Common Vedic Meditation Mudras
Vayu Mudra for Anxiety
The Vayu Mudra (Air Mudra) slows air flow in and around the body and is easy to perform. This mudra has a great effect on the mind and is considered to be beneficial to control the restless mind. This mudra is generally used in mediation to reduce anxiety and calm the nervous system.
Instructions: Thumb over bent index finger with gentle pressure; other fingers outstretched.
Gyan or Jnana Mudra for Knowledge
Gyan in Sanskrit means knowledge, and this is a cardinal mudra that is believed to symbolize improved brain function and oxygen flow through the body and mind. This Mudra is ideal for anyone seeking inspiration, starting a new business, working through education/examinations, and dealing with other knowledge-based endeavors.
Instructions: Thumb and bent index finger in contact with light pressure; other fingers outstretched.
Vaayan Mudra for Exhaustion
This mudra is generally considered to play a significant role over to Vata Humor, the life force that governs the central nervous system in Vedic Philosophy and is also generally considered to represent air. This mudra is particularly useful for those suffering from exhaustion, lethargy, and an unhealthy lifestyle. Performing this mudra is believed to enable you to exercise more control over your nervous system to control ailments.
Instructions: Thumb in contact with ends of bent index and middle fingers; other fingers outstretched.

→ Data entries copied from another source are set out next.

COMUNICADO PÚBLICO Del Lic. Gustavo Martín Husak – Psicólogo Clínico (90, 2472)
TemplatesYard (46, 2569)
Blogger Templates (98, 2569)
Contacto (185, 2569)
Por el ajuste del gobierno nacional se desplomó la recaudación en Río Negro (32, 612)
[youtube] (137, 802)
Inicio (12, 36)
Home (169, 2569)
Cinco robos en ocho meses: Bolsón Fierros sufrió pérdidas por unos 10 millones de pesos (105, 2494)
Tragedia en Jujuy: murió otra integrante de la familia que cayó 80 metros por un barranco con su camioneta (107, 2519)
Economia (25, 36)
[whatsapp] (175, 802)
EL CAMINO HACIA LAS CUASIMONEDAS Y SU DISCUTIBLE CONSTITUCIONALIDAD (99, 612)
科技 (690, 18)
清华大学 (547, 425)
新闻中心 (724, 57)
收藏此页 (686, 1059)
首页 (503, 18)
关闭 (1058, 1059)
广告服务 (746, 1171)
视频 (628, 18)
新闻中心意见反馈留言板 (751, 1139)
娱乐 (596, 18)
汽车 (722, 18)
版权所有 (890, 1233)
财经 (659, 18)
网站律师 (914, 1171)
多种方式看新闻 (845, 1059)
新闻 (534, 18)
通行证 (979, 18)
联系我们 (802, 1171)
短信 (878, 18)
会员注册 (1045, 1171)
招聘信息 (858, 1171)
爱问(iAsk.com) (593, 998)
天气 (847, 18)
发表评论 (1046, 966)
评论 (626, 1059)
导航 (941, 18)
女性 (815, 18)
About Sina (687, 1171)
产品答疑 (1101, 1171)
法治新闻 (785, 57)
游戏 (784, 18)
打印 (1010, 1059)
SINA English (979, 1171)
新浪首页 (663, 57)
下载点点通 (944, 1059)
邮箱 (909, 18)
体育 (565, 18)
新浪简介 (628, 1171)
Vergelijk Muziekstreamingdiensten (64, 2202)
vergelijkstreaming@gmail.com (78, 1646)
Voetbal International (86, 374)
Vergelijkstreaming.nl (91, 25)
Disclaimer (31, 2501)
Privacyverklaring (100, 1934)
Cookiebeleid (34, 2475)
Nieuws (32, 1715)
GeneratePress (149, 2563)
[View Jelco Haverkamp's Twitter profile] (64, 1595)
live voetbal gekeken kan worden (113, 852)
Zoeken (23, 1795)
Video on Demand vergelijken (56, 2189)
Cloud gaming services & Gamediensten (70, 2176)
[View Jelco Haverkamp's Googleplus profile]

Vata-Naashak Mudra for Healing
This mudra is generally considered to play a significant role over to Vata Humor, the life force that governs the central nervous system in Vedic Philosophy and is also generally considered to represent air. For a person whose Vata is weak, this mudra is generally employed in meditation. In particular, this mudra is considered beneficial for people suffering from chronic and serious illnesses and diseases, insomnia, and a malfunctioning central nervous system. Holding this gesture is believed to train the mind and strengthen the overall nervous system.
Instructions: Place thumb over bent index and middle fingers with light pressure; other fingers remain outstretched.